Olio su tela, 1595-1596. Museo Nazionale di Capodimonte, Napoli. Immagine in alta risoluzione disponibile su Wikimedia Commons.
L’articolo a cui ho dedicato questa opera riflette in chiave anti-deterministica sul tema della coscienza e della libertà. La riflessione argomenta che la visione riduzionista-materialista implichi necessariamente una conclusione determinista e che non ci sia spazio, in un sistema del genere, per la libertà umana, per qualsiasi autentica esperienza morale, per qualsiasi genuina comprensione delle cose a cui consegua una decisione.

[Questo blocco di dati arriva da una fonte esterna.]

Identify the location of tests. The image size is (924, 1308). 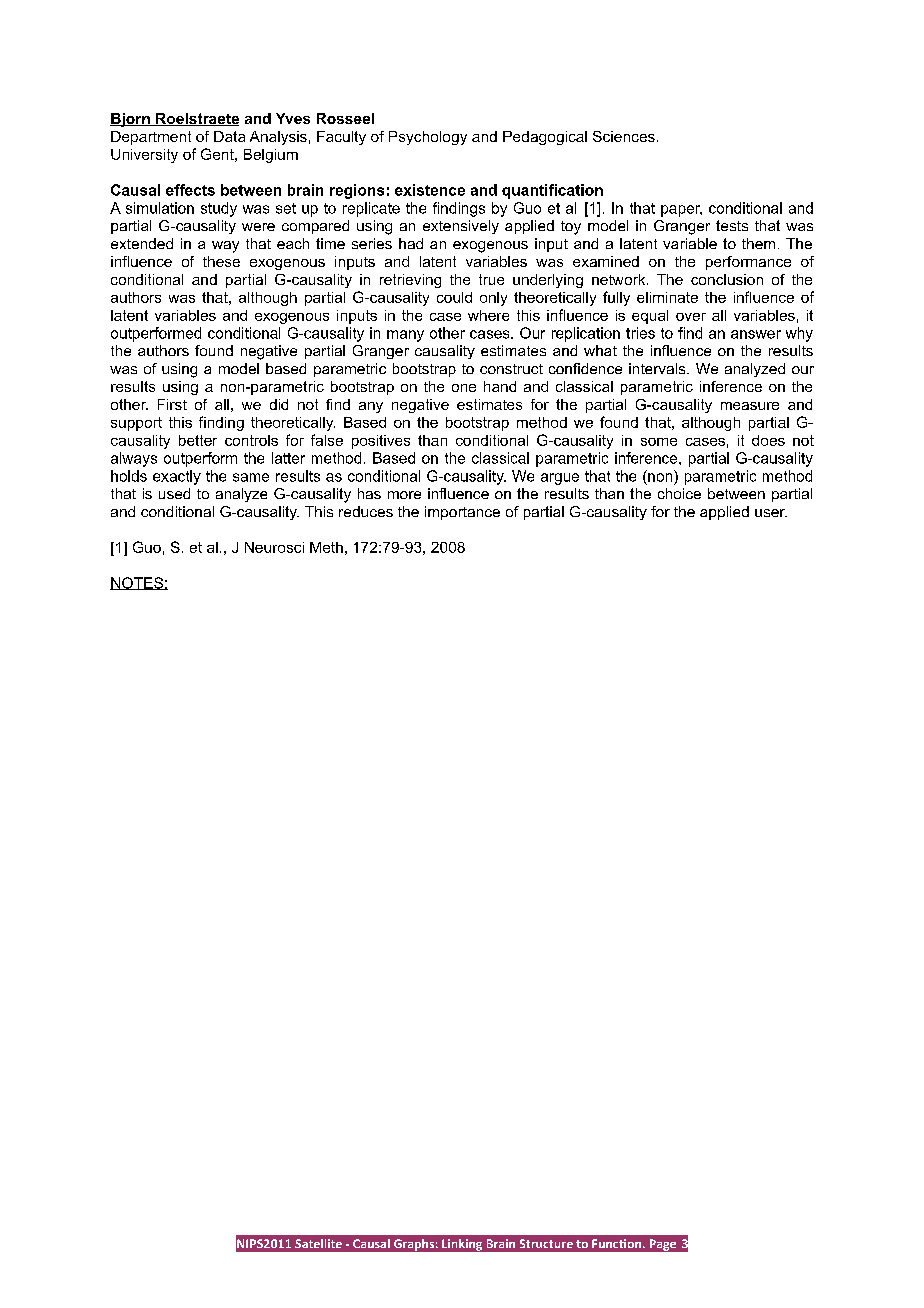
(732, 225).
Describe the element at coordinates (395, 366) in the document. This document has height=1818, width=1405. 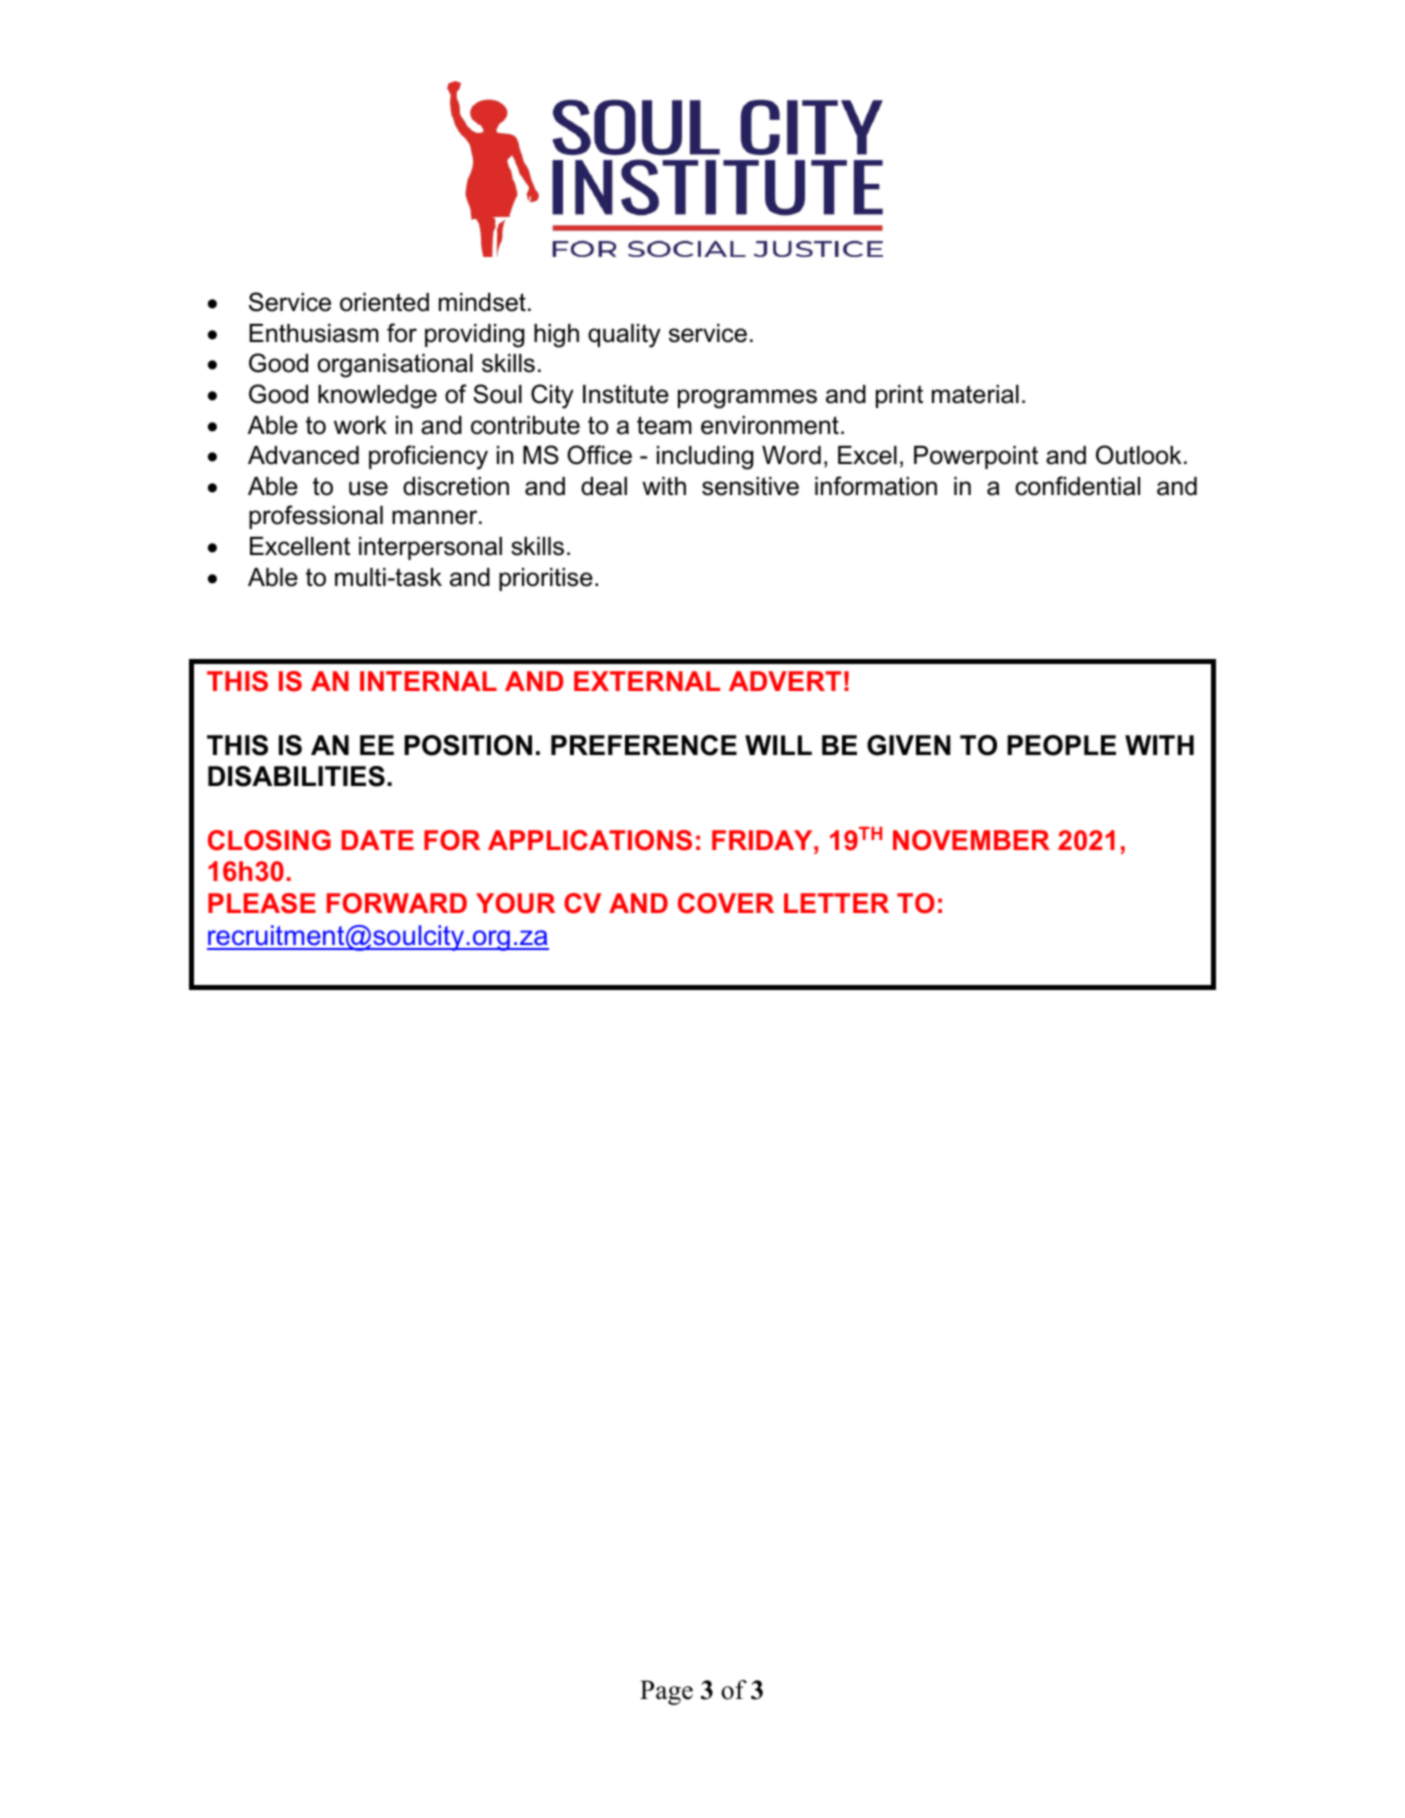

Sulla base di queste considerazioni, sostengo che la visione materialista sia insostenibile. La forza di questa argomentazione è data da un sentimento che qualunque uomo prova nella sua realtà, quasi quotidianamente.
Il filosofo danese Søren Kierkegaard lo chiamava angoscia. La consapevolezza, di fronte ad una scelta, che la decisione che prenderemo ha il potere di determinare delle conseguenze e di escluderne definitivamente delle altre.
L’Ercole al Bivio è incalzato da un lato dalla Virtù, dall’altro dalla Voluttà, entrambe in forma femminile. Lo sguardo di Ercole, che tormentosamente tende verso la Virtù, esprime pienamente il dramma della coscienza, impegnata a discernere continuamente e definitivamente, tanto nelle scelte che hanno un risvolto morale, come quella del semidio greco, quanto nelle scelte più normali e quotidiane, ma non per questo meno difficili.
È appunto lo sguardo dell’angoscia, la stessa angoscia che è testimonia a tutti noi, con forza, la libertà e la responsabilità di ogni nostra scelta. E questa è la ragione per cui ho scelto quest’opera.